### THE DATA

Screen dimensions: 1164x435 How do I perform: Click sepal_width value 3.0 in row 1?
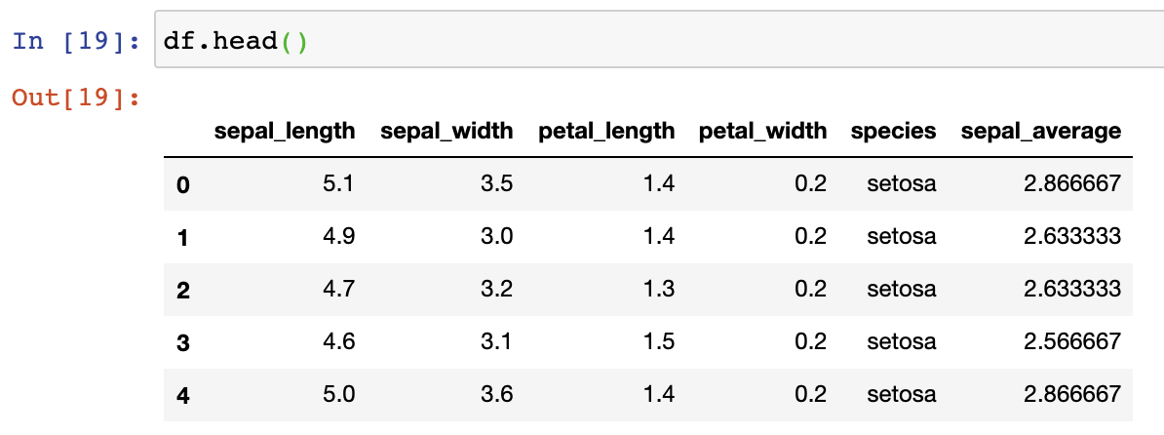[x=495, y=236]
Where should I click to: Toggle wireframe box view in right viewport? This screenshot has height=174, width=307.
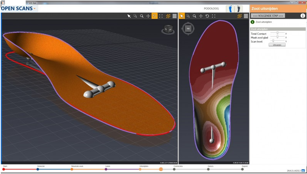tap(239, 16)

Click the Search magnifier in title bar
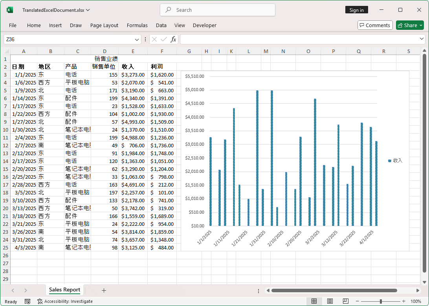pos(168,10)
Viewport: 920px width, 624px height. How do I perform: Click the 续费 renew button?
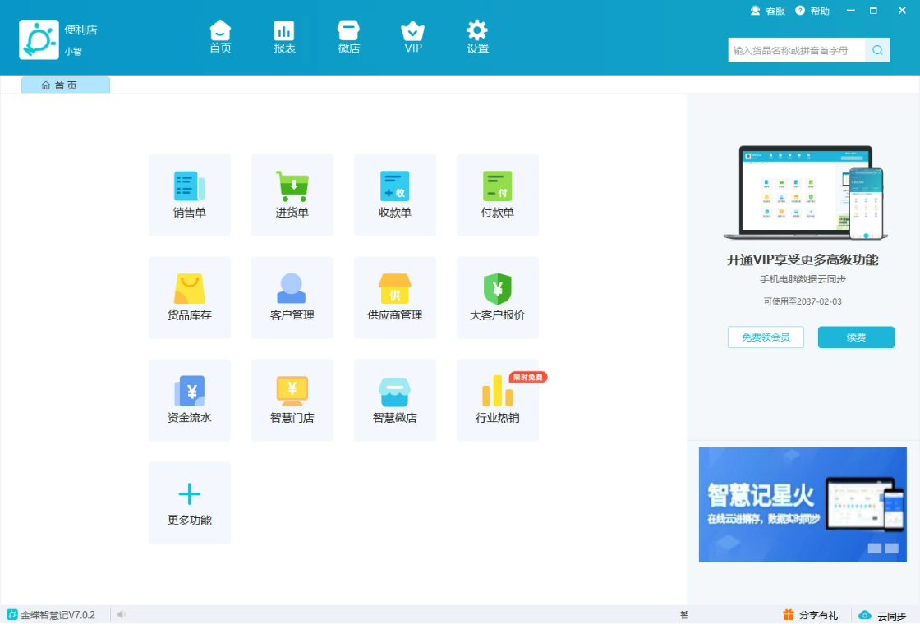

### WHAT THE TASK REQUIRES
Please return the lines above exactly, with the pictures omitted.

### ANSWER TO THIS PROBLEM
Screen dimensions: 1164x435 How do I perform: Click sepal_width value 3.0 in row 1?
[x=495, y=236]
Where should I click to: Toggle wireframe box view in right viewport? This screenshot has height=174, width=307.
tap(239, 16)

Click the Search magnifier in title bar
pos(168,10)
Viewport: 920px width, 624px height. How do I perform: Click the 续费 renew button?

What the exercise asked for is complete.